Adds as yet uncodified sections to, amends Section 72-5-402 of, and repeals Section 53-21-153 in the Montana Code Annotated.

Changes
  1. Provides that a mental health care directive may be created by an adult with capacity, a minor 16 years of age with capacity or an emancipated minor with capacity.
  2. Defines “capacity” as the ability of a person to understand the significant benefits and risks of and alternatives to proposed health care and to make and communicate a health care decision, and “incapacitated” as a determination by a supervising health care provider or court that a person lacks the ability to make health care decisions.
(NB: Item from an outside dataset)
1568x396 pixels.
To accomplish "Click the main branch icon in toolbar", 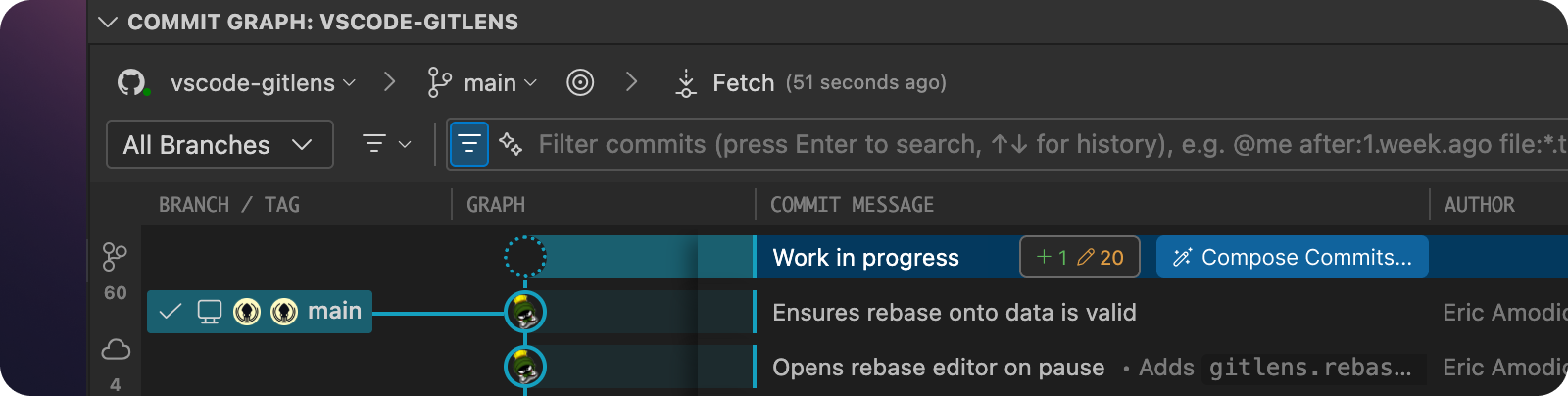I will point(440,82).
  3. Requires a mental health care advance directive to be in writing, contain language that clearly indicates the person intends to create a directive, be dated and signed by the principal or at the principal’s direction and in the principal’s presence if the principal is unable to sign and be notarized.
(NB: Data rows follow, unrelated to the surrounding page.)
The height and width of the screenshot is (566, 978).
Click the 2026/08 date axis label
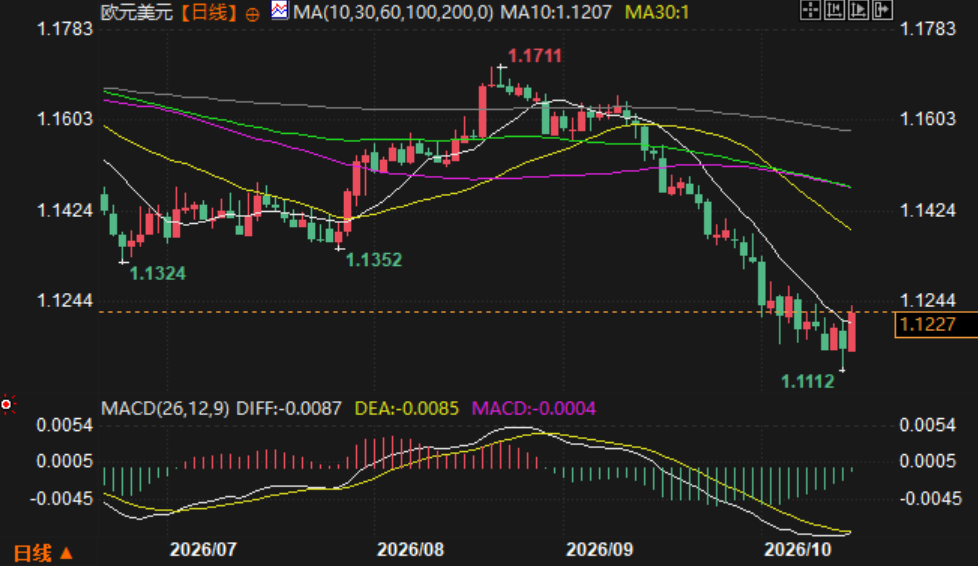(410, 549)
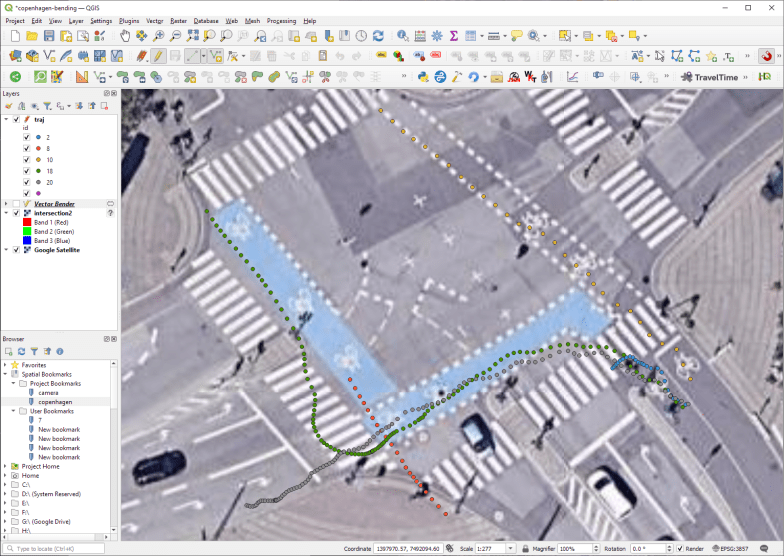Viewport: 784px width, 556px height.
Task: Collapse the intersection2 layer legend
Action: tap(6, 213)
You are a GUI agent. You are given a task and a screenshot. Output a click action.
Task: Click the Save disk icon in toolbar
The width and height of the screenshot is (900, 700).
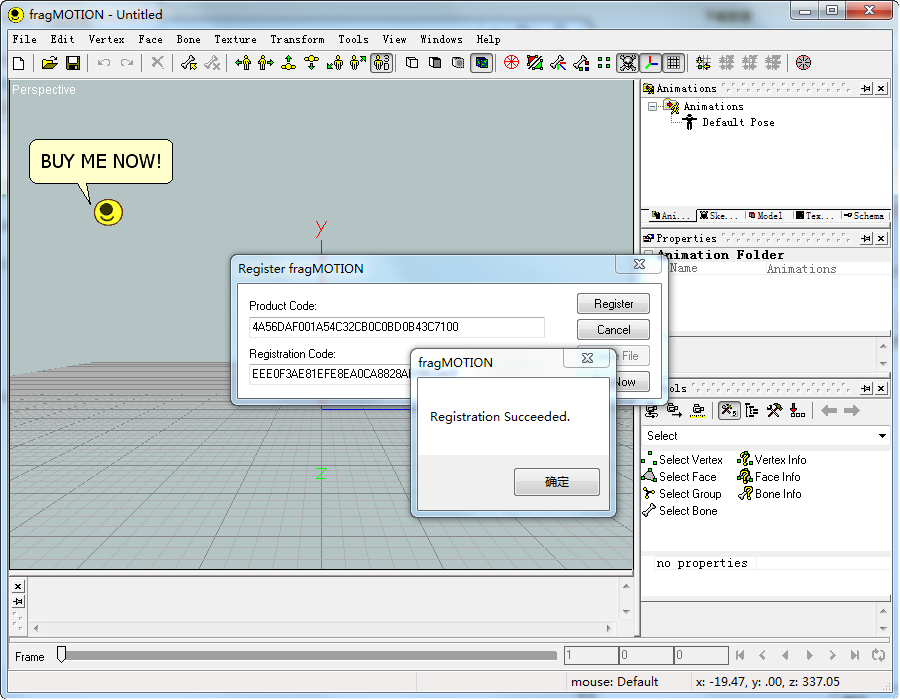coord(73,63)
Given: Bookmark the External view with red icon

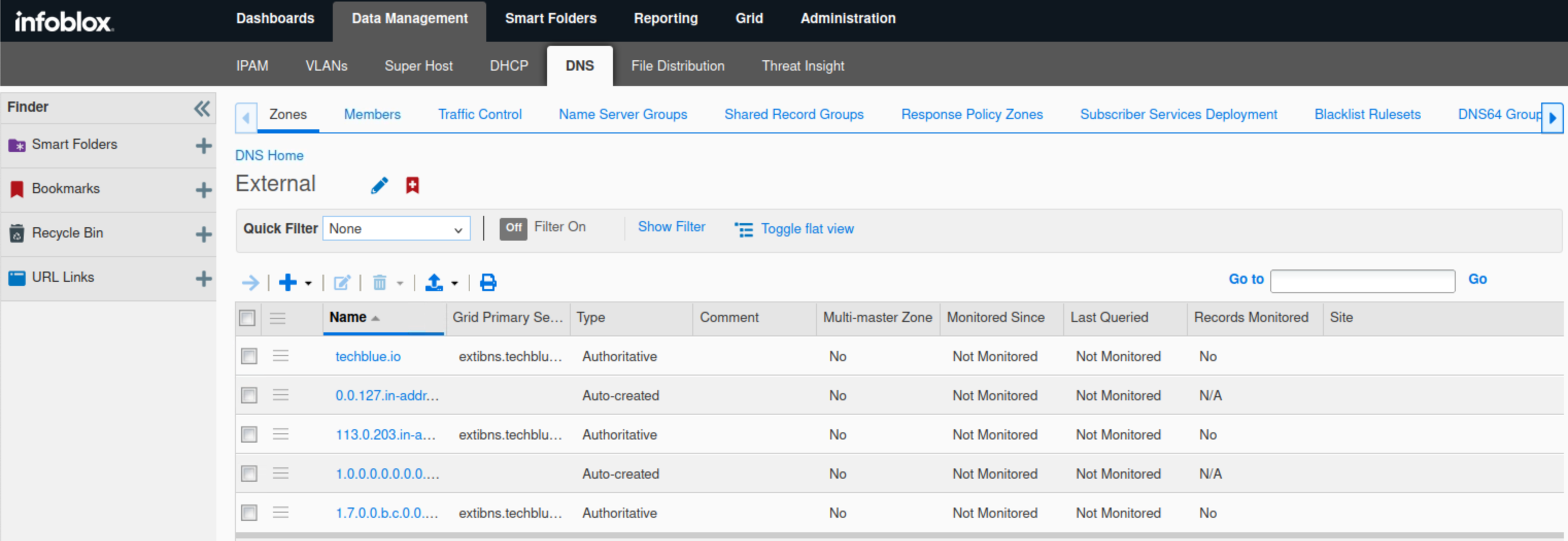Looking at the screenshot, I should click(412, 185).
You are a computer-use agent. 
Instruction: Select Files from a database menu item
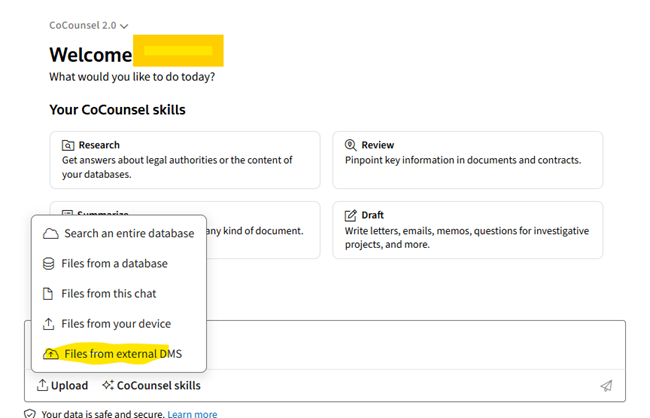tap(114, 264)
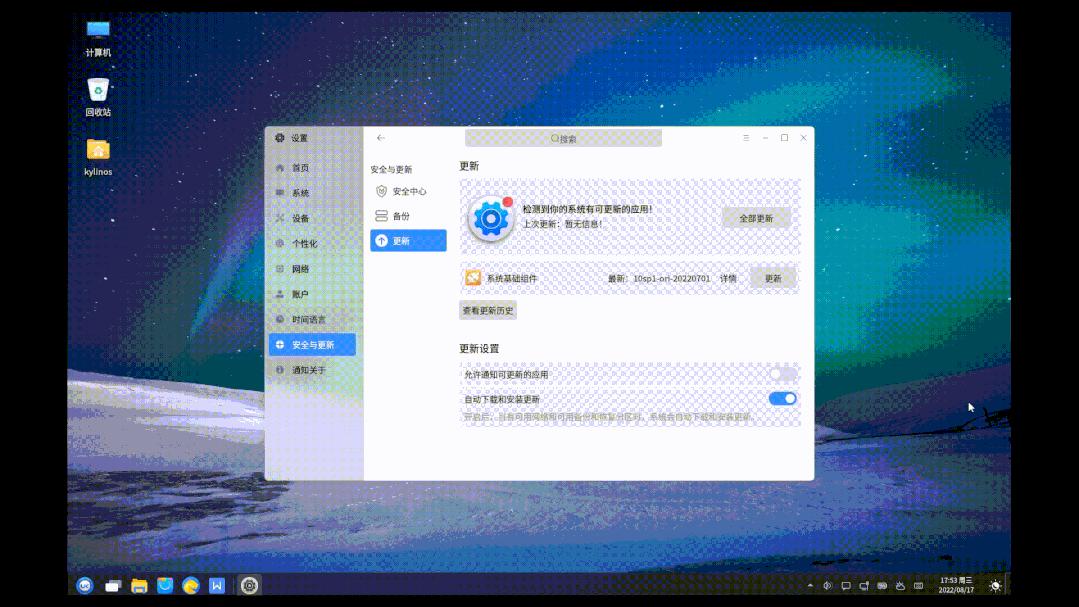Disable 自动下载和安装更新 automatic updates
Screen dimensions: 1079x607
point(781,398)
  4. States that a mental health care advance directive executed in accordance with the provisions of the act is presumed to be valid.
  5. Provides that a mental health care directive takes effect upon a determination of incapacity.
Analysis

It is commonplace for persons to create an advance health care directive to appoint an agent to make general medical decisions in the event that an individual is unable to do so. It is less common for statute to allow individuals to create a directive in the event the individual suffers from a mental illness, but states increasingly are enacting legislation to allow for the creation of these important directives. Like many advance directives, a mental health care directive must be notarized. In notarizing a mental health care directive, a Notary should make a layperson’s assessment that the principal is competent or aware at the time of signing the directive, and especially if another individual signs the  directive at the direction and in the presence of the principal, as the act allows.

Read House Bill 518.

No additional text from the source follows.